**Фрагмент текста:**
24.04 в библиотеке им. Горловского представляли книгу Юрия Палагина «Русские писатели и поэты ХХ века в Сергиевом Посаде». Это четвертая завершающая часть из серии его книг о литераторах и философах, живших в нашем городе или посетивших его.
Послушать известного писателя, педагога, краеведа пришло столько людей, что библиотечный концертный зал был заполнен до отказа. Рассказ Юрия Палагина приводится с небольшими сокращениями:
ПОТРЯСЕНИЕ СТРАНЫ
- В ХХ веке произошло, наверное, самое серьёзное из потрясений, какие случились в России. К февральской революции подтолкнула Первая мировая война, начавшаяся в 1914 году. Люди были потрясены тем, что происходит на фронте. Подкосило страну и ещё одно событие: 1 июня 1917 года Петроградский Совет, который тогда состоял из меньшевиков, издал приказ об отмене единоначалия в армии.

**Задания:**
• A. Перепишите ту часть фрагмента, что открывается словами «Послушать известного писателя, педагога, краеведа» и завершается словами «единоначалия в армии.», подставив «Петросовет» вместо «Петроградский Совет».
• B. Пожалуйста, определите по фрагменту, какой по счёту частью серии является книга «Русские писатели и поэты ХХ века в Сергиевом Посаде».
Записи далее не связаны с фрагментом и служат отдельным материалом.

**Записи:**
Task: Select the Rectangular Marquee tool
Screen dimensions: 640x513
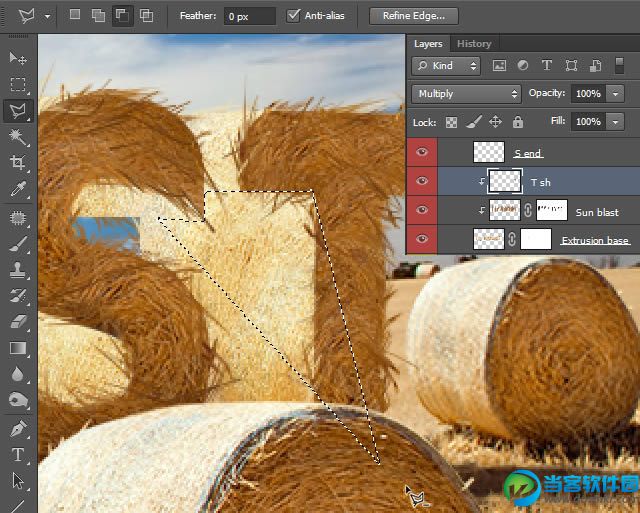Action: tap(18, 85)
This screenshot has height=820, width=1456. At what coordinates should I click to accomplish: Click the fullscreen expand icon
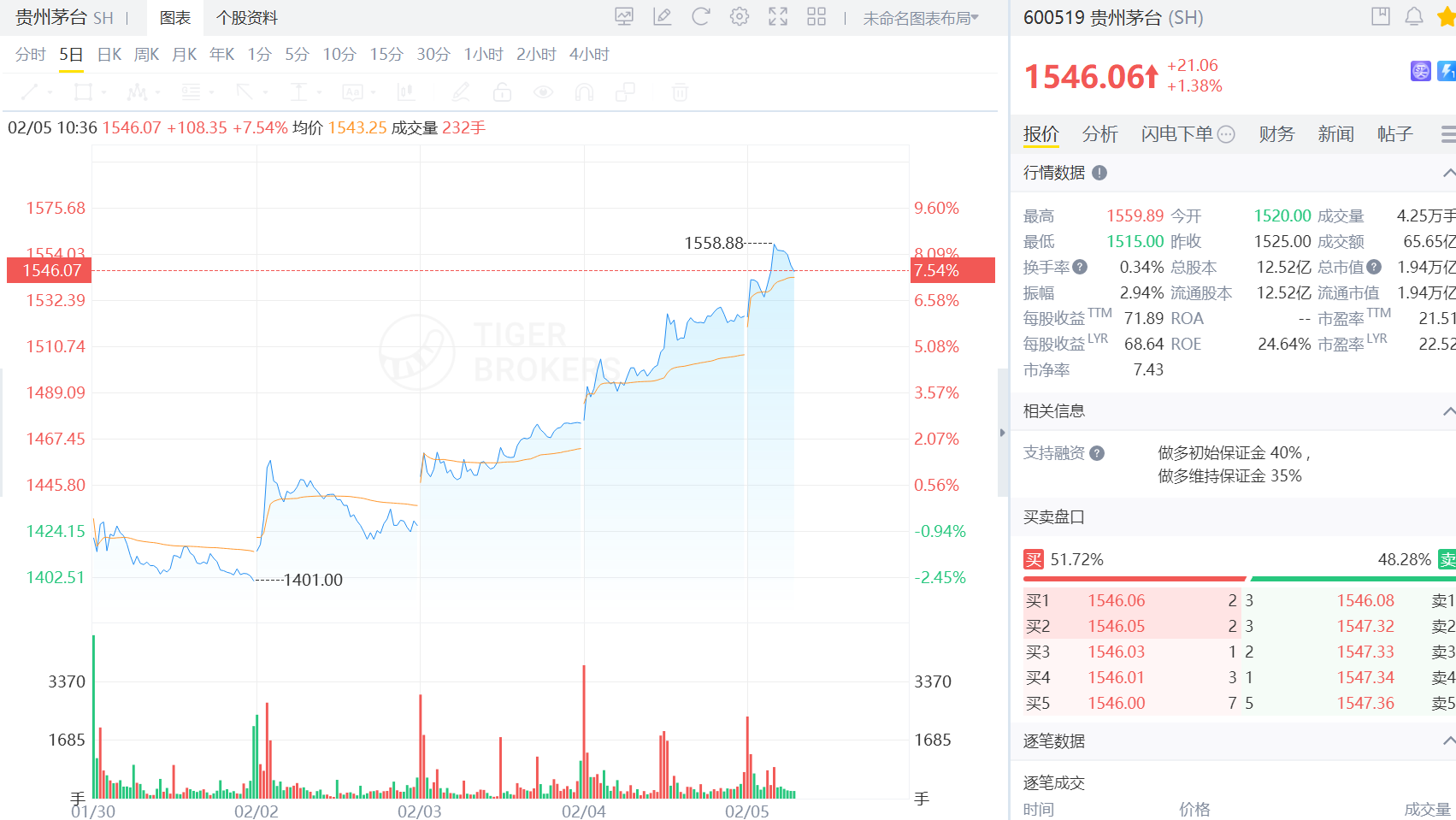click(777, 16)
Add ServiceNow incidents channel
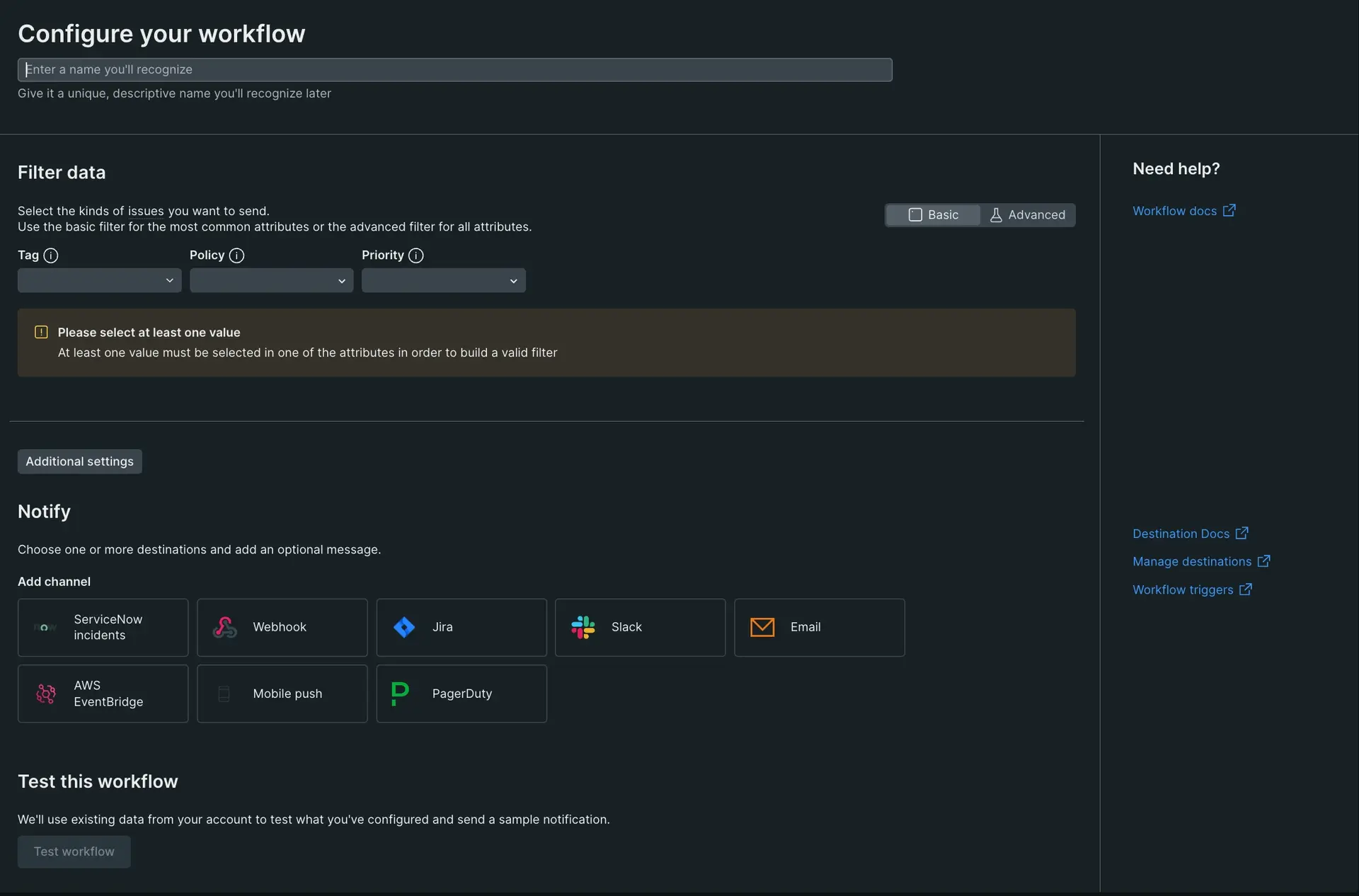This screenshot has width=1359, height=896. pos(103,627)
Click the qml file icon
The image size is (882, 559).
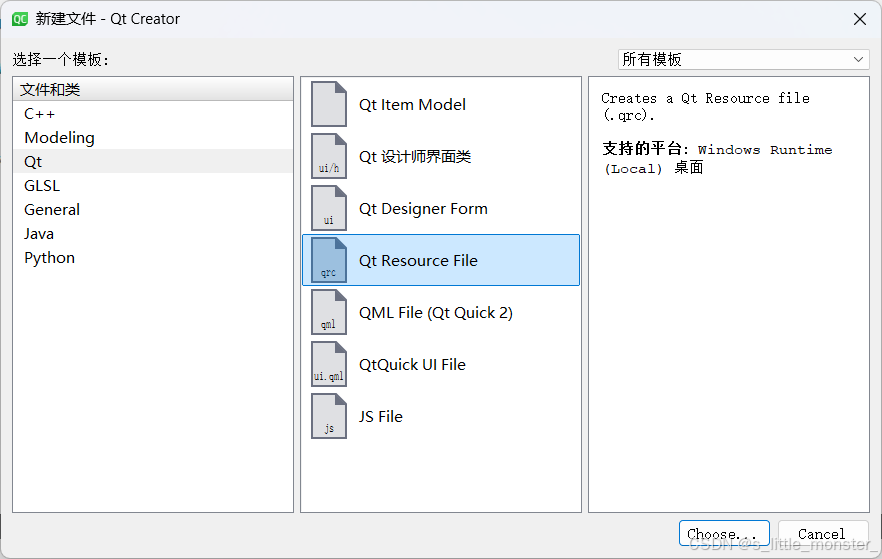pos(328,312)
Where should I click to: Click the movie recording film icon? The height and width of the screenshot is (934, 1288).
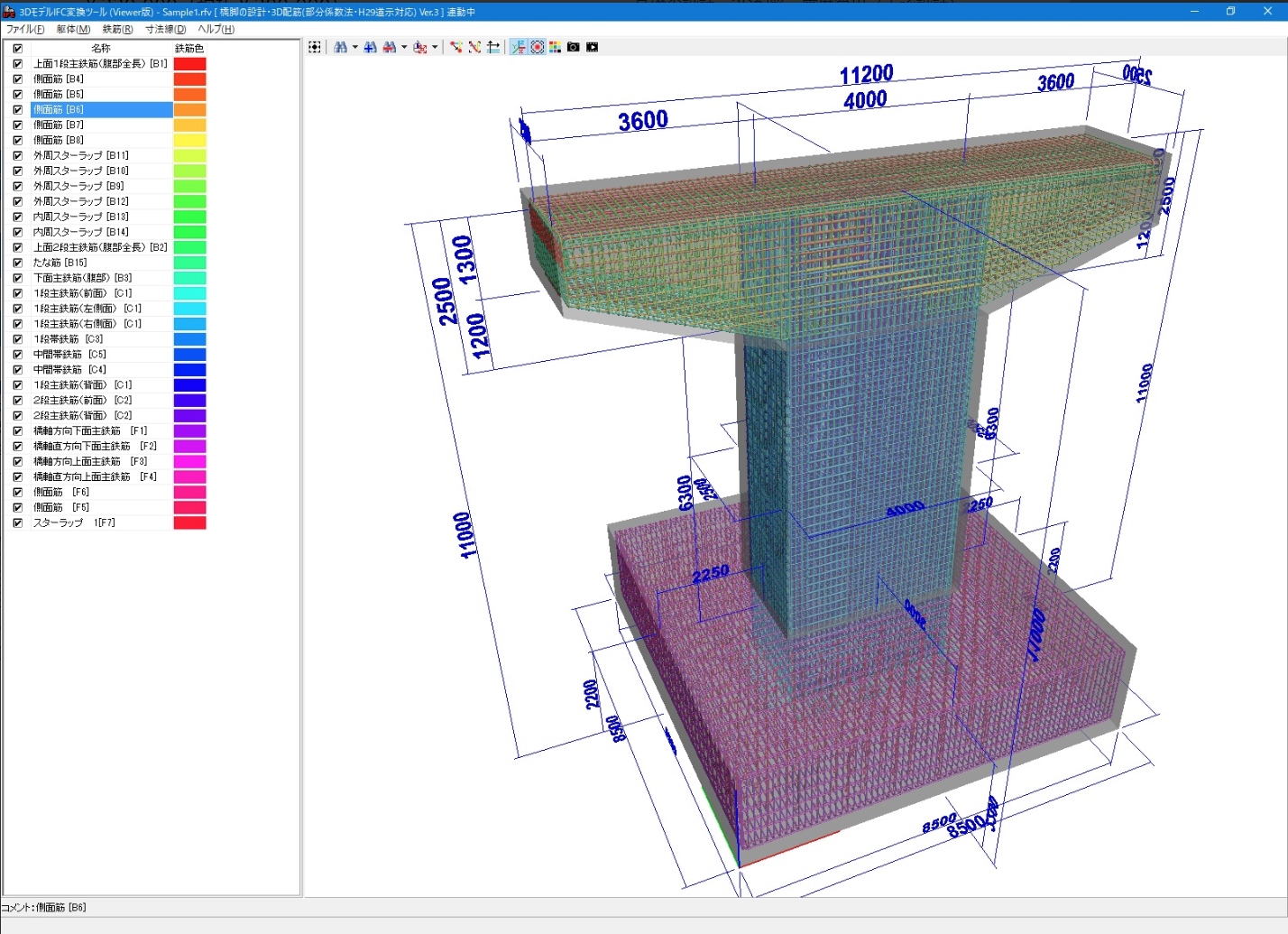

**Ответы:**
• A.
Послушать известного писателя, педагога, краеведа пришло столько людей, что библиотечный концертный зал был заполнен до отказа. Рассказ Юрия Палагина приводится с небольшими сокращениями:
ПОТРЯСЕНИЕ СТРАНЫ
- В ХХ веке произошло, наверное, самое серьёзное из потрясений, какие случились в России. К февральской революции подтолкнула Первая мировая война, начавшаяся в 1914 году. Люди были потрясены тем, что происходит на фронте. Подкосило страну и ещё одно событие: 1 июня 1917 года Петросовет, который тогда состоял из меньшевиков, издал приказ об отмене единоначалия в армии.

• B. Четвёртой, завершающей частью серии.